表3 转录因子差异表达基因Table 3 Differentially expressed genes of transcription factor

2.8 差异表达基因蛋白互作网络分析

蛋白质相互作用在生命活动中起核心作用，由蛋白质相互作用构成的PPI网络的拓扑特性分析是后基因组时代最重要内容。对上调和下调的差异表达基因进行了蛋白质相互作用分析，在叶片的上调差异表达基因中未找到蛋白质相互作用。如图3所示，下调差异表达基因的PPI网络分析中，BRADI2G40600.1与BRADI1G77050.1两个结点分别与14个、12个蛋白相结合。进一步分析表明BRADI2G40600.1结合点参与6个GO功能，分别为DNA修复(GO: 0006260)、核苷酸绑结合(GO: 0000166)、DNA结合(GO: 0003677)、ATP结合(GO: 0005524)、ATP酶活性(GO: 0016887)和核苷酸三磷酸酶活性(GO: 0017111)。
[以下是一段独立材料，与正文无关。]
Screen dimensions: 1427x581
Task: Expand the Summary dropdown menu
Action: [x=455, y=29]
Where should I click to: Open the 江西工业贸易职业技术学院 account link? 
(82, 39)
图3 差异表达基因的蛋白质互作网络Fig.3 Protein interaction network of differentially expressed genes

3 讨论

比较不同生长环境、组织、器官和发育阶段样本间的基因表达差异是揭示特定分子机制的有效方法。本文对氮胁迫下转录组的表达量进行统计并标准化处理、筛选后，发现低氮胁迫下叶片差异表达基因为1 267个，其中叶片中179个基因上调表达，1 088个基因下调表达。练兴明等[22]利用cDNA芯片技术分析了水稻幼苗中10 422个基因在受到低氮胁迫后的反应，3个时间点上共有471个(4.5%)基因表达量发生了改变，其中上调表达的有158个，下调表达的有355个。蔡红梅等[23]在研究水稻低氮胁迫时发现，所检测的32 341个基因中，有3 518个(10.88%)发生了差异表达，其中根中有2 214个，茎中有1 766个基因，根和茎共同基因有462个。本研究所检测的27 194个基因中1 267个(4.66%)发生差异表达，差异表达基因比例与上述研究结果近似，低氮胁迫的共同反应相同，但数目低于后者研究结果，这些基因可能是导致晋麦47氮高效利用的主要原因。
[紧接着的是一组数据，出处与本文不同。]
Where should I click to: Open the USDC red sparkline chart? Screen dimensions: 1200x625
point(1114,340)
PPI网络分析表明BRADI2G40600.1 和 BRADI1G77050.1是氮胁迫下小麦叶片下调差异表达基因的结点。进一步分析表明BRADI1G77050.1与钙离子结合相关。钙离子是第二信使，参与真核生物对生物和非生物胁迫信号传导途径[28]。钙参与植物胁迫反应中各种生理过程调节，如水和溶质的运动，细胞分裂，细胞壁的合成，呼吸和置换[29]。研究结果表明，BRADI1G77050.1通过钙离子参与小麦氮胁迫反应。另外，BRADI2G40600.1在PPI网络中与14个蛋白相关联并且参与DNA复制，其在细胞循环和凋亡、植物生长发育和代谢过程中发挥重要作用[11,30]。